# What % can you register a buck?



## HoosierShadow (Apr 20, 2010)

I was trying to remember and just can't. I was just curious at what % can a buck be registered? I have a paper that lists percentages but it doesn't state which % you can register a buck.


----------



## Goober (Aug 21, 2009)

96.88% or higher


----------



## toth boer goats (Jul 20, 2008)

Yep... :wink:


----------



## RPC (Nov 6, 2009)

Unless you are USBGA.....the few months I had Freeney he was registered and he was 88%. Not saying I 100% agree with it but it is what it is.


----------



## HoosierShadow (Apr 20, 2010)

Thanks everyone, Wow that is interesting about USBGA! I was just curious because the paper I have from IBGA didn't seem to specify. 
It'll be fun when we eventually reach that point with the percentage goats that we have


----------



## toth boer goats (Jul 20, 2008)

:thumbup: :wink: :thumb:


----------



## Burns Branch Boers (Apr 11, 2011)

well I am coming from a ABGA stand point only.
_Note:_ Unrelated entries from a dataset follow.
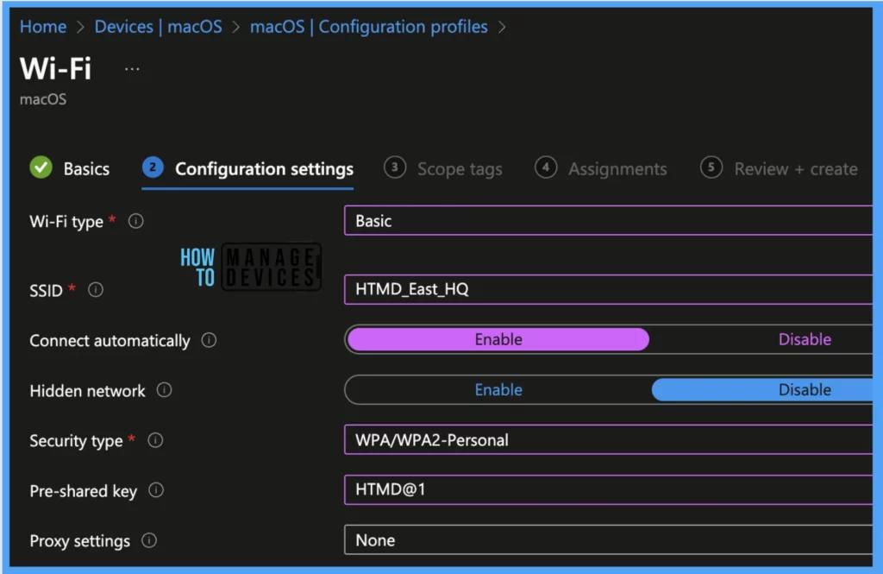The image size is (883, 574).
Task: Click the SSID input field
Action: click(608, 289)
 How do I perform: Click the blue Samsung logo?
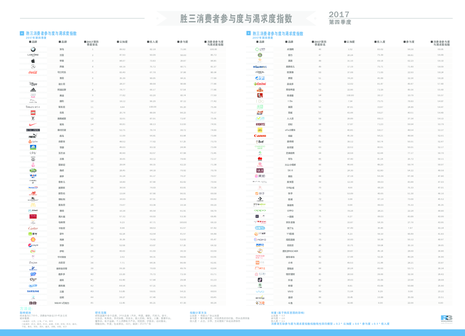33,291
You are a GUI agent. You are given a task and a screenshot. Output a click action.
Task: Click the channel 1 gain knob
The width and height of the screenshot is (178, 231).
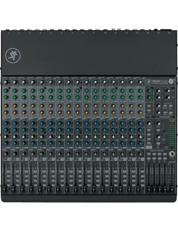[6, 82]
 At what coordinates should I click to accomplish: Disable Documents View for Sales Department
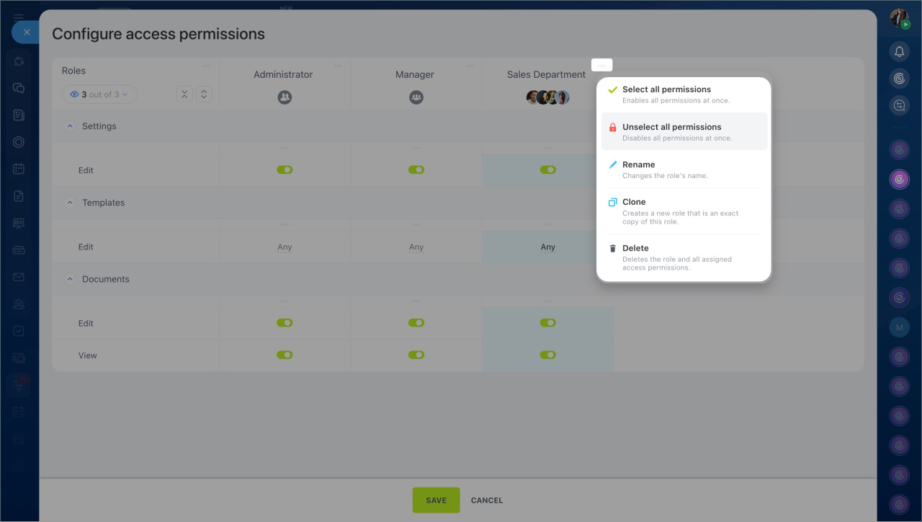tap(547, 355)
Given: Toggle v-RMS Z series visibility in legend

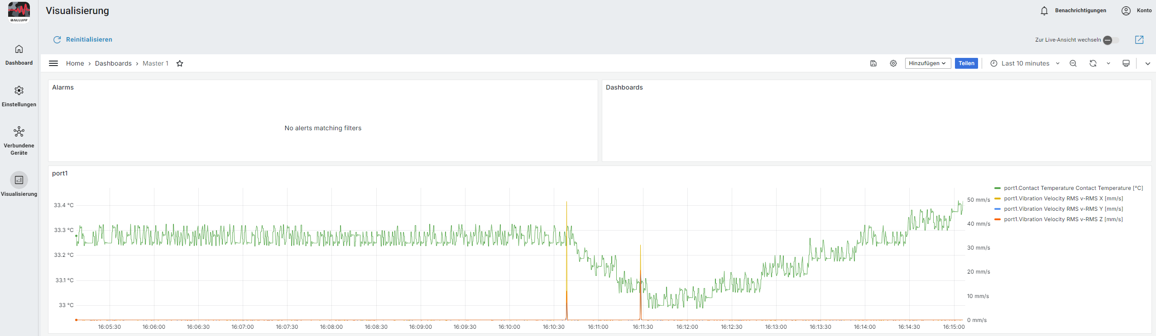Looking at the screenshot, I should point(1063,219).
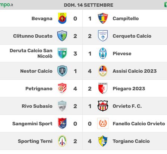Click the green site logo at top left
167x154 pixels.
pos(6,5)
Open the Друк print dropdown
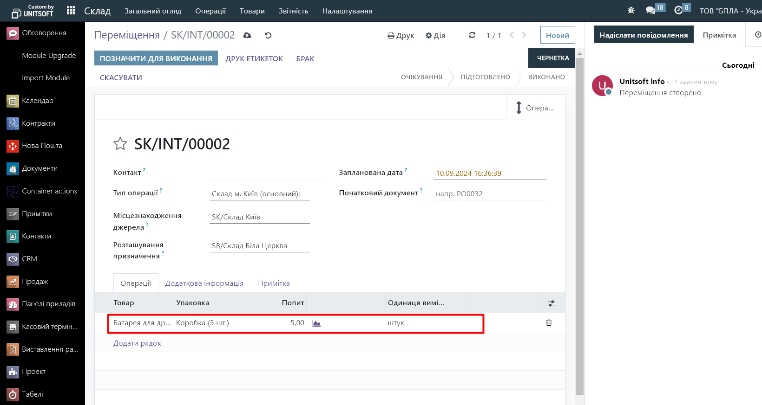Viewport: 762px width, 405px height. click(401, 35)
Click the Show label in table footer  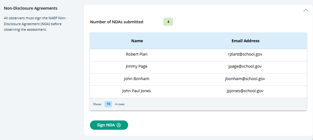(97, 104)
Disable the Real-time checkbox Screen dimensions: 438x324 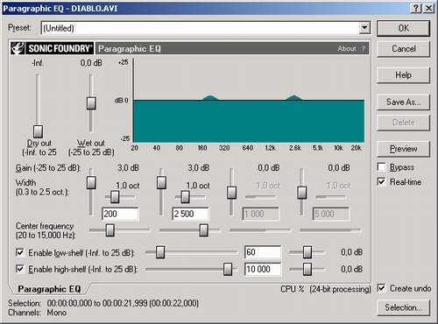381,181
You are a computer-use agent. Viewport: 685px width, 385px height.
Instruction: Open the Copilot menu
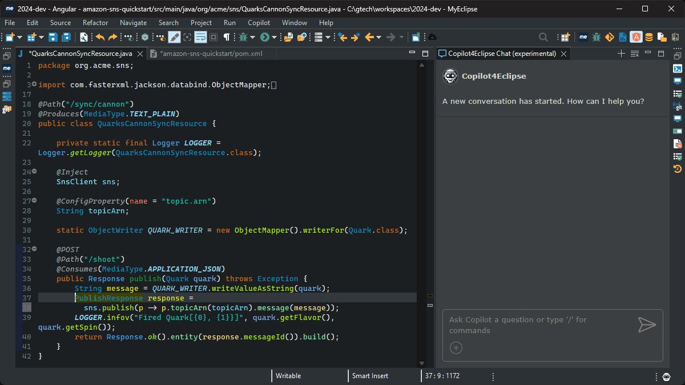pos(259,23)
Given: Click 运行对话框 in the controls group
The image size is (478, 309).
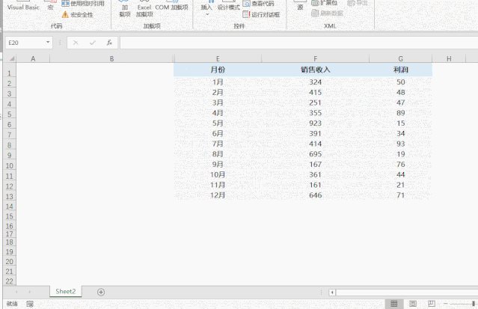Looking at the screenshot, I should (261, 14).
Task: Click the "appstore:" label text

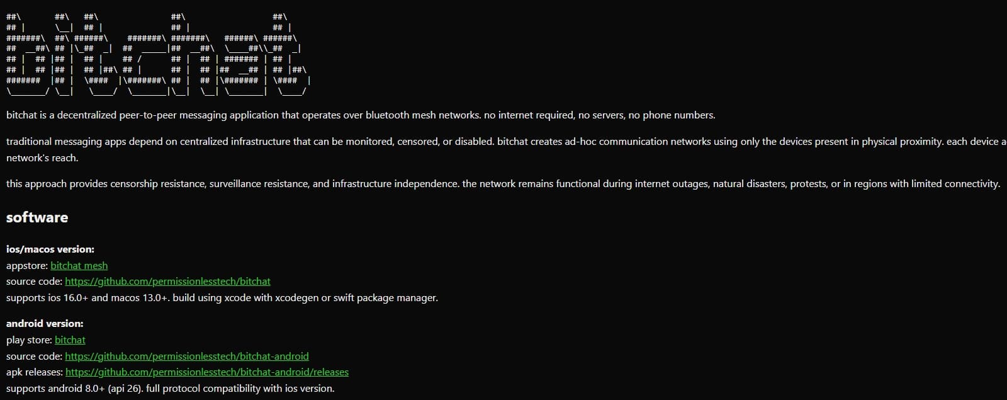Action: (27, 266)
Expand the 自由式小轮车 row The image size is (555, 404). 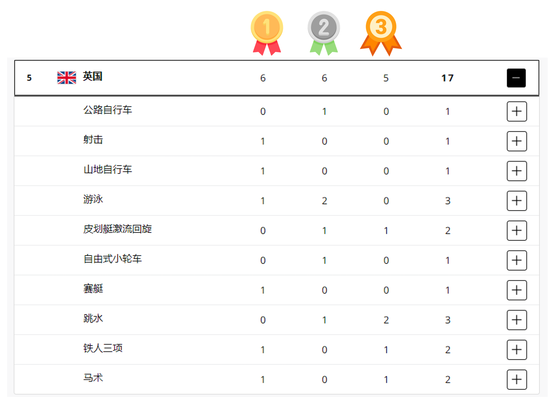pos(517,260)

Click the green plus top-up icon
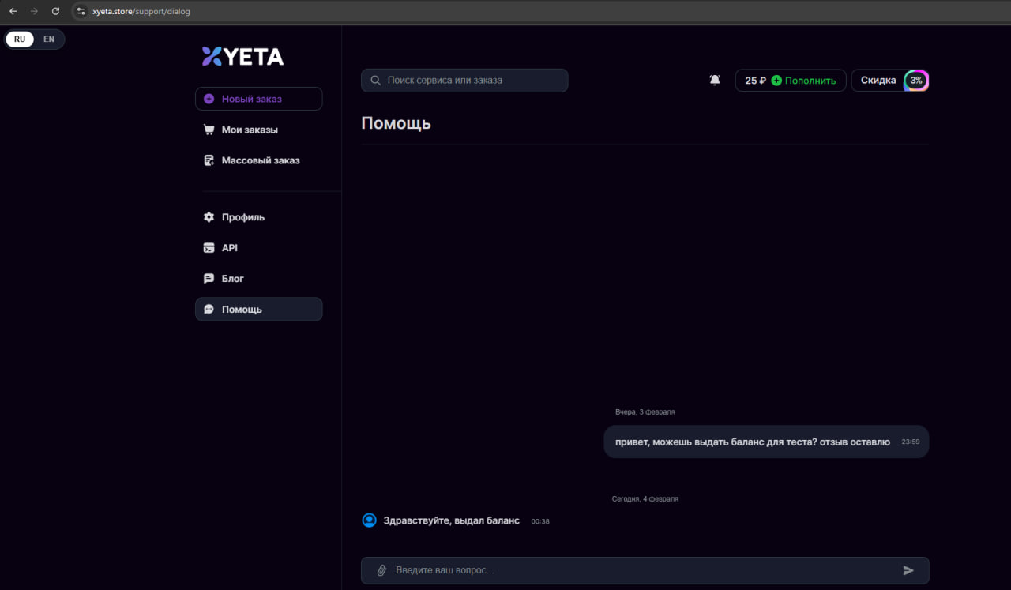pyautogui.click(x=776, y=81)
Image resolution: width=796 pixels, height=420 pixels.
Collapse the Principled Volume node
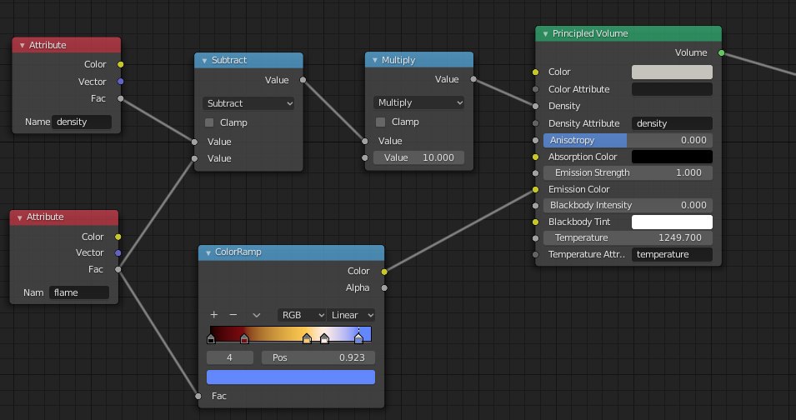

The only time I have seen/heard about USBGA is here--is that a meat goat registry too? I am only interested in ennoblement via ABGA for our purposes.


----------



## Burns Branch Boers (Apr 11, 2011)

LOL Oooops! I responded to this thread and thought I was responding to one of my own that I had posted earlier  :doh: 

hee hee--my above post does not make sense and this is why  sorry!


----------



## HoosierShadow (Apr 20, 2010)

LOL that's okay! It made sense enough


----------



## toth boer goats (Jul 20, 2008)

> LOL that's okay! It made sense enough


:ROFL: It did...HeHe :thumb:


----------